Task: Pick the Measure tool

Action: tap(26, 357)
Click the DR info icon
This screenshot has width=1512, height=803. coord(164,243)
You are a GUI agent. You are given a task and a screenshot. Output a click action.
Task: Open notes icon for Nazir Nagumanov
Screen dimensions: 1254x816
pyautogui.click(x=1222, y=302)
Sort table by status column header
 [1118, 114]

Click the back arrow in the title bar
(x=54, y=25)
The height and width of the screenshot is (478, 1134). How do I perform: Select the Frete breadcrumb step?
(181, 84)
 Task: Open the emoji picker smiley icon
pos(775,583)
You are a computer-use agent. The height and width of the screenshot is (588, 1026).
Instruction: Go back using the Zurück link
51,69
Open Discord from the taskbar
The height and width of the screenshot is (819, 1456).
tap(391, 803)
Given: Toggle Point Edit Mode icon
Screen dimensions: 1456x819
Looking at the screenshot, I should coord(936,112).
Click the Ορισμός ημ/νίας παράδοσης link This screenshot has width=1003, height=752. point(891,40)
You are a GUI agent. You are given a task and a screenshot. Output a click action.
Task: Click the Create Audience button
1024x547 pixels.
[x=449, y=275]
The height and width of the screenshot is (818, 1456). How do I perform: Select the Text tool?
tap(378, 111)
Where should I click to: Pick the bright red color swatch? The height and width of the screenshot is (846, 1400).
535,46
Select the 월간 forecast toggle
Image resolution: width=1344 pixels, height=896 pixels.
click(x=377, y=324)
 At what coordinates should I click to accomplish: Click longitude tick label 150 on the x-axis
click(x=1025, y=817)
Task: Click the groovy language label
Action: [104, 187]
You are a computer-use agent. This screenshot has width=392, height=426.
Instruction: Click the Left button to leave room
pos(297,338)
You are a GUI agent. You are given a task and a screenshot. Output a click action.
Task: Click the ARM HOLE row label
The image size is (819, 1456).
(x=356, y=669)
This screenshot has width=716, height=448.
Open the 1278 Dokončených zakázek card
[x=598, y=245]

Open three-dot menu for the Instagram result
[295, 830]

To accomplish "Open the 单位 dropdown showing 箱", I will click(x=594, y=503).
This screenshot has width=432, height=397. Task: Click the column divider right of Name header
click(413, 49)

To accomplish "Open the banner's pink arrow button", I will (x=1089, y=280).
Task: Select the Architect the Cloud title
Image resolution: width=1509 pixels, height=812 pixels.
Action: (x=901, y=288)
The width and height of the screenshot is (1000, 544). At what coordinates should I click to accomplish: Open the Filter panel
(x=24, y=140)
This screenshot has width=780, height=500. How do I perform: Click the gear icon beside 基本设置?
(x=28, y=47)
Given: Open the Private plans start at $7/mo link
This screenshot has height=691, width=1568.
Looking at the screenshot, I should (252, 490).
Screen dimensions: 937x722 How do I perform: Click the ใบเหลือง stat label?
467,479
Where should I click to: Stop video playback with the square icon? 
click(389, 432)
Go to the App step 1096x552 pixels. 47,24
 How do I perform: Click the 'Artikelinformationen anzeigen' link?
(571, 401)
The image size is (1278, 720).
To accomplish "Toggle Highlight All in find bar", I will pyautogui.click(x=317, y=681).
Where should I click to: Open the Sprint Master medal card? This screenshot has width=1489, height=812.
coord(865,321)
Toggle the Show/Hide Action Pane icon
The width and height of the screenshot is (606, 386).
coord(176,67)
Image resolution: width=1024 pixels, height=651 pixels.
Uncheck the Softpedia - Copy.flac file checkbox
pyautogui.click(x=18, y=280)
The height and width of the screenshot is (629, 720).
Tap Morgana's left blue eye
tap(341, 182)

********

Please repeat the records exactly, starting with the line that contains "will (x=1089, y=280)." and going on through the end of the records.

To accomplish "Open the banner's pink arrow button", I will (x=1089, y=280).
Task: Select the Architect the Cloud title
Image resolution: width=1509 pixels, height=812 pixels.
Action: (x=901, y=288)
The width and height of the screenshot is (1000, 544). At what coordinates should I click to accomplish: Open the Filter panel
(x=24, y=140)
This screenshot has width=780, height=500. How do I perform: Click the gear icon beside 基本设置?
(x=28, y=47)
Given: Open the Private plans start at $7/mo link
This screenshot has height=691, width=1568.
Looking at the screenshot, I should (252, 490).
Screen dimensions: 937x722 How do I perform: Click the ใบเหลือง stat label?
467,479
Where should I click to: Stop video playback with the square icon? 
click(389, 432)
Go to the App step 1096x552 pixels. 47,24
 How do I perform: Click the 'Artikelinformationen anzeigen' link?
(571, 401)
The image size is (1278, 720).
To accomplish "Toggle Highlight All in find bar", I will pyautogui.click(x=317, y=681).
Where should I click to: Open the Sprint Master medal card? This screenshot has width=1489, height=812.
coord(865,321)
Toggle the Show/Hide Action Pane icon
The width and height of the screenshot is (606, 386).
coord(176,67)
Image resolution: width=1024 pixels, height=651 pixels.
Uncheck the Softpedia - Copy.flac file checkbox
pyautogui.click(x=18, y=280)
The height and width of the screenshot is (629, 720).
Tap Morgana's left blue eye
tap(341, 182)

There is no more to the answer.